(Your task)
Leave out the images and transcribe the entries below word for word.

(Source information)
..........

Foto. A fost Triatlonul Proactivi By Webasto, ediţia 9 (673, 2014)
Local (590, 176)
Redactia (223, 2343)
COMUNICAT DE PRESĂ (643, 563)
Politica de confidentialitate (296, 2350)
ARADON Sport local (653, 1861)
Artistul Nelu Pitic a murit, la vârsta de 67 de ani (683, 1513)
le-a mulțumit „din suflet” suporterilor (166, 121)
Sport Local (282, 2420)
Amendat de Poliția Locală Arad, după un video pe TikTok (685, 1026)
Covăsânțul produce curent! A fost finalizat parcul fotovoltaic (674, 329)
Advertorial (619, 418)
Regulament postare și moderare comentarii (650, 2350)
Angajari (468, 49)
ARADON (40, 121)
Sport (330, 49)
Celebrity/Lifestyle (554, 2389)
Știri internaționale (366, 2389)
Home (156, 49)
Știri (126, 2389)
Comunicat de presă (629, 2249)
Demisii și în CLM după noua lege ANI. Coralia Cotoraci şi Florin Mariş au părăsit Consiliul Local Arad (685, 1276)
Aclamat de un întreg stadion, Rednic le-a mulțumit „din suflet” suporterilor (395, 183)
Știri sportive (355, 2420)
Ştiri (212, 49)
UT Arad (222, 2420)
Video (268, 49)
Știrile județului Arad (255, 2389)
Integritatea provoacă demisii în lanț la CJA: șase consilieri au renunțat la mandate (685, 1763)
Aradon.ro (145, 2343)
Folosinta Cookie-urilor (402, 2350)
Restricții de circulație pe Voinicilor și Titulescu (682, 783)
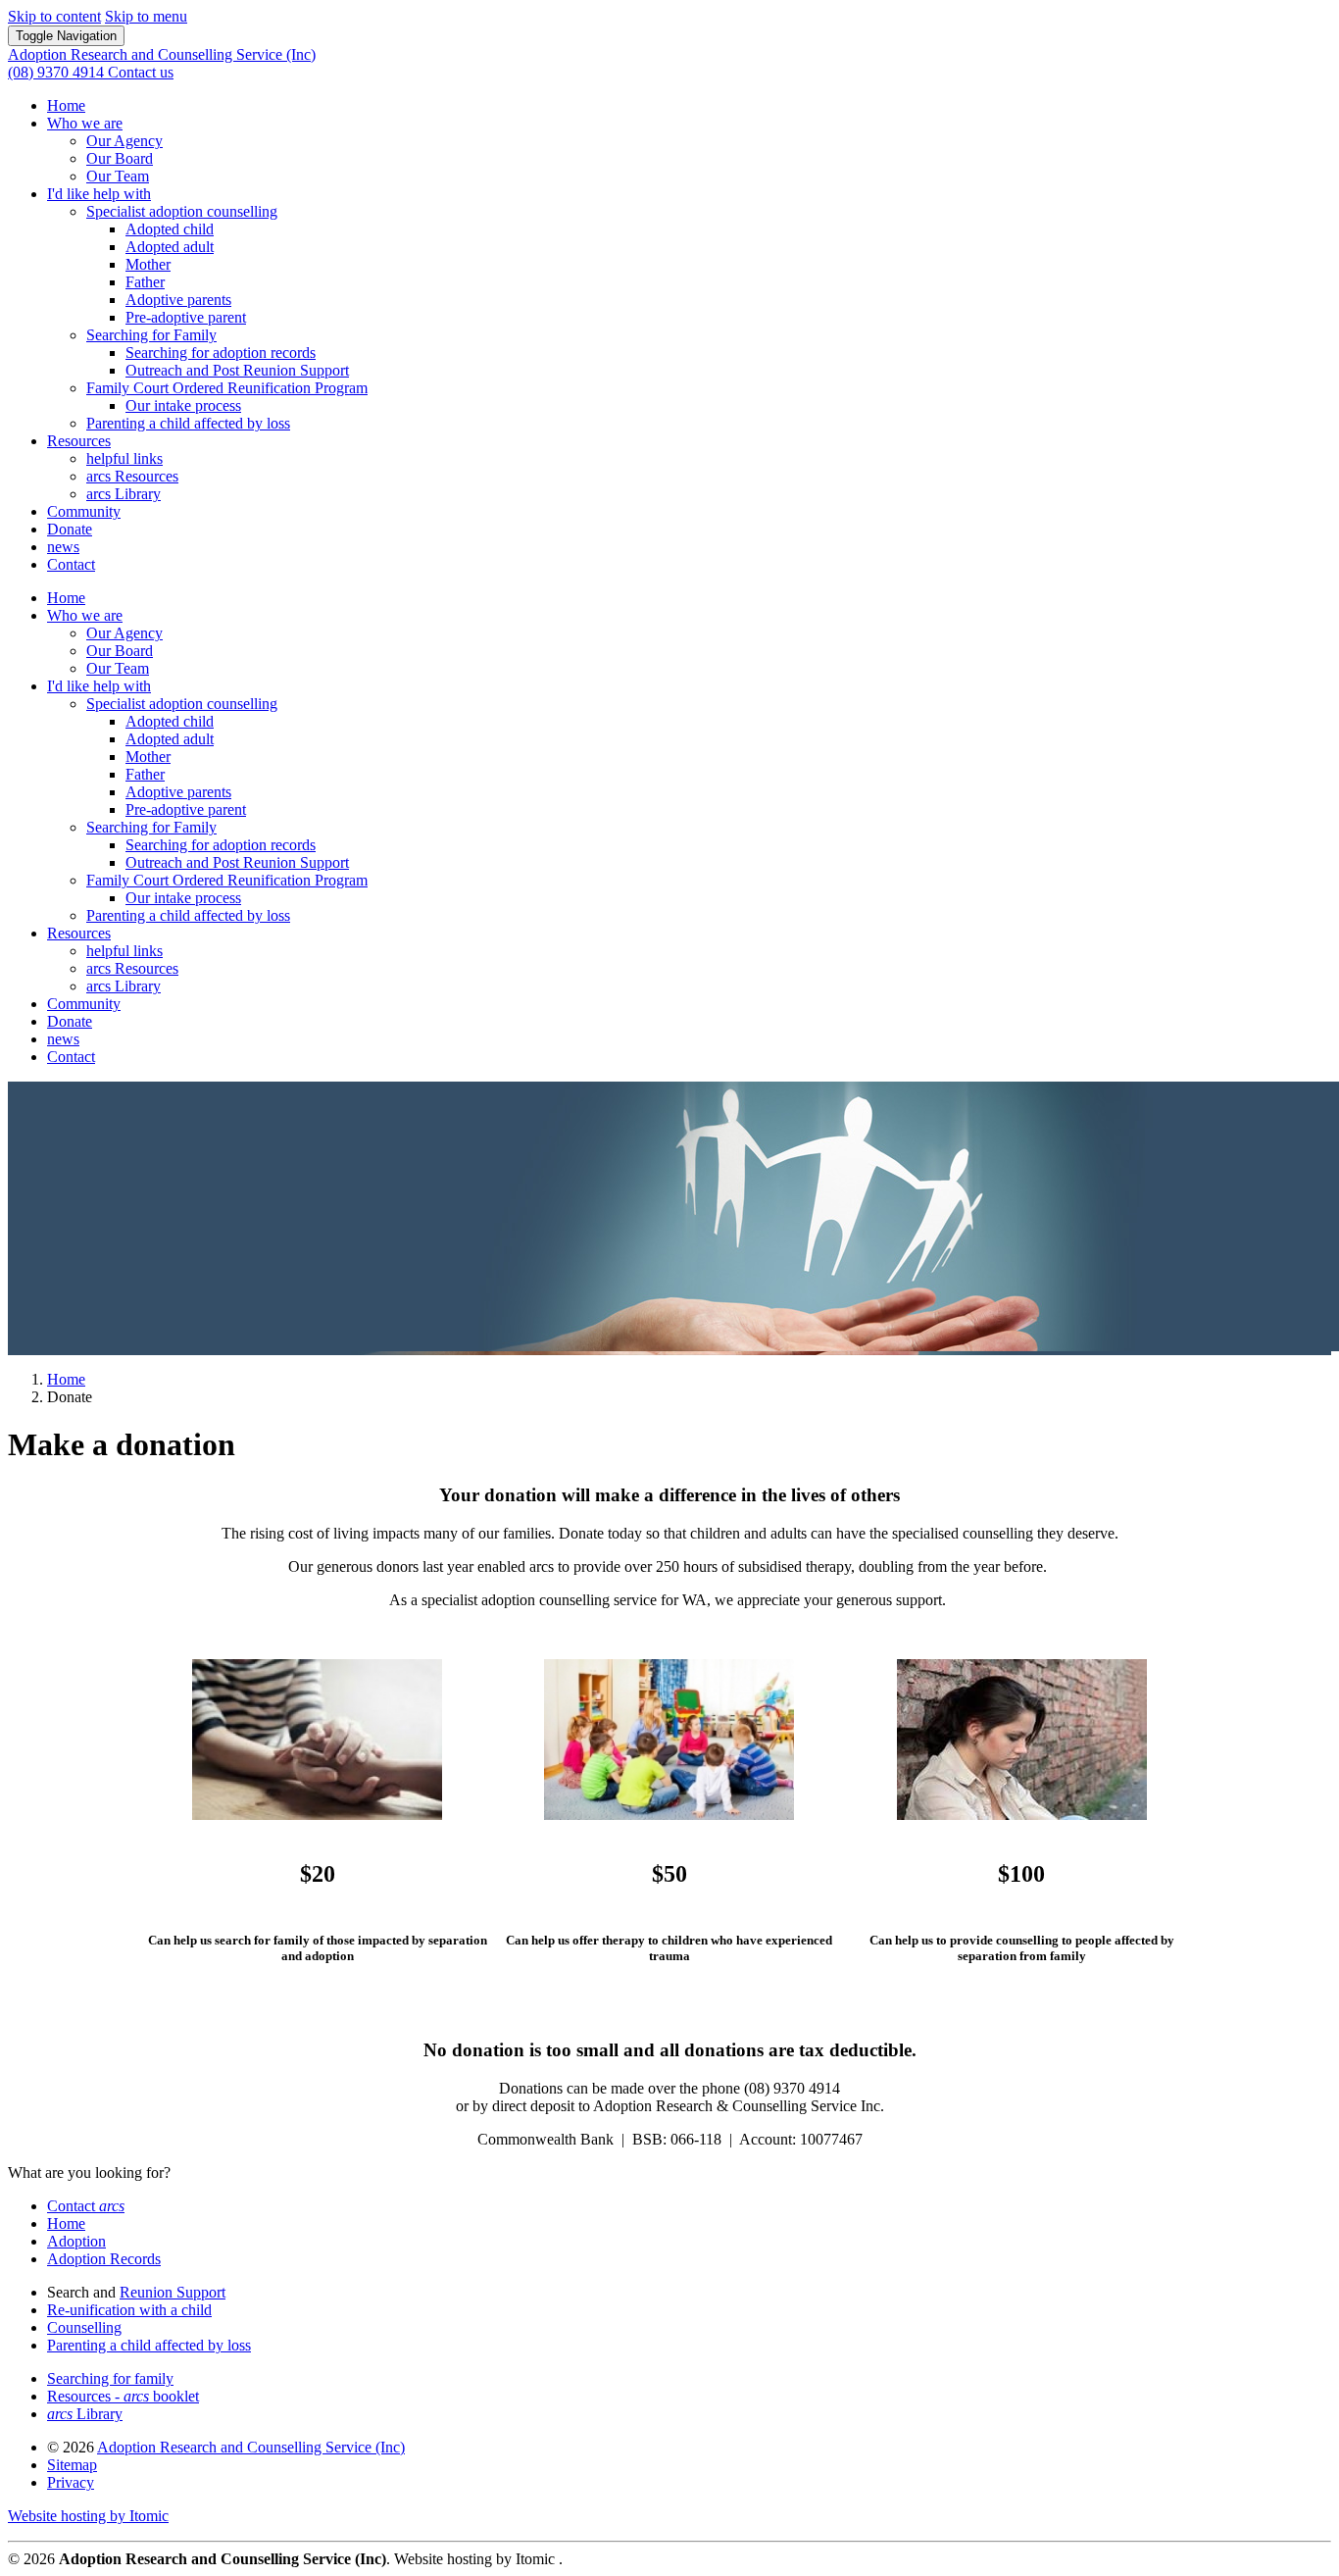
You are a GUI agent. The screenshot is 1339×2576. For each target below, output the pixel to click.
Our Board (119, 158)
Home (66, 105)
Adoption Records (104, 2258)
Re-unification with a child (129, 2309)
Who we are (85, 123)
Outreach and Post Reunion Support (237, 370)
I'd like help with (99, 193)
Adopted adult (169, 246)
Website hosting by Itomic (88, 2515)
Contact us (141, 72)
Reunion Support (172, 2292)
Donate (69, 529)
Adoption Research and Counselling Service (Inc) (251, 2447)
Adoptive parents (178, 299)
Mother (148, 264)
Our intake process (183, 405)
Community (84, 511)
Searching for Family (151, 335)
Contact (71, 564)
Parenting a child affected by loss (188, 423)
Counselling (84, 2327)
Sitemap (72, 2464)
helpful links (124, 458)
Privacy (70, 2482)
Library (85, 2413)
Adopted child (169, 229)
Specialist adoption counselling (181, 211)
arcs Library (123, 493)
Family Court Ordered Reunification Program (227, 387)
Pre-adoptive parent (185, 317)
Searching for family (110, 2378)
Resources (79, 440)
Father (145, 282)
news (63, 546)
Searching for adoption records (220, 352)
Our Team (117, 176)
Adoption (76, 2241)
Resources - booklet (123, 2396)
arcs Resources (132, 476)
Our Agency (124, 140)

..........

(Task response)
Foto. A fost Triatlonul Proactivi By Webasto, ediţia 9 (673, 2014)
Local (590, 176)
Redactia (223, 2343)
COMUNICAT DE PRESĂ (643, 563)
Politica de confidentialitate (296, 2350)
ARADON Sport local (653, 1861)
Artistul Nelu Pitic a murit, la vârsta de 67 de ani (683, 1513)
le-a mulțumit „din suflet” suporterilor (166, 121)
Sport Local (282, 2420)
Amendat de Poliția Locală Arad, după un video pe TikTok (685, 1026)
Covăsânțul produce curent! A fost finalizat parcul fotovoltaic (674, 329)
Advertorial (619, 418)
Regulament postare și moderare comentarii (650, 2350)
Angajari (468, 49)
ARADON (40, 121)
Sport (330, 49)
Celebrity/Lifestyle (554, 2389)
Știri internaționale (366, 2389)
Home (156, 49)
Știri (126, 2389)
Comunicat de presă (629, 2249)
Demisii și în CLM după noua lege ANI. Coralia Cotoraci şi Florin Mariş au părăsit Consiliul Local Arad (685, 1276)
Aclamat de un întreg stadion, Rednic le-a mulțumit „din suflet” suporterilor (395, 183)
Știri sportive (355, 2420)
Ştiri (212, 49)
UT Arad (222, 2420)
Video (268, 49)
Știrile județului Arad (255, 2389)
Integritatea provoacă demisii în lanț la CJA: șase consilieri au renunțat la mandate (685, 1763)
Aradon.ro (145, 2343)
Folosinta Cookie-urilor (402, 2350)
Restricții de circulație pe Voinicilor și Titulescu (682, 783)
You are a GUI agent. The screenshot is 1339×2576. For each target below, output the pixel to click.
Our Board (119, 158)
Home (66, 105)
Adoption Records (104, 2258)
Re-unification with a child (129, 2309)
Who we are (85, 123)
Outreach and Post Reunion Support (237, 370)
I'd like help with (99, 193)
Adopted adult (169, 246)
Website hosting by Itomic (88, 2515)
Contact us (141, 72)
Reunion Support (172, 2292)
Donate (69, 529)
Adoption Research and Counselling Service (Inc) (251, 2447)
Adoptive parents (178, 299)
Mother (148, 264)
Our intake process (183, 405)
Community (84, 511)
Searching for Family (151, 335)
Contact (71, 564)
Parenting a child affected by loss (188, 423)
Counselling (84, 2327)
Sitemap (72, 2464)
helpful links (124, 458)
Privacy (70, 2482)
Library (85, 2413)
Adopted child (169, 229)
Specialist adoption counselling (181, 211)
arcs Library (123, 493)
Family Court Ordered Reunification Program (227, 387)
Pre-adoptive parent (185, 317)
Searching for family (110, 2378)
Resources (79, 440)
Father (145, 282)
news (63, 546)
Searching for adoption records (220, 352)
Our Team (117, 176)
Adoption (76, 2241)
Resources - booklet (123, 2396)
arcs Resources (132, 476)
Our Agency (124, 140)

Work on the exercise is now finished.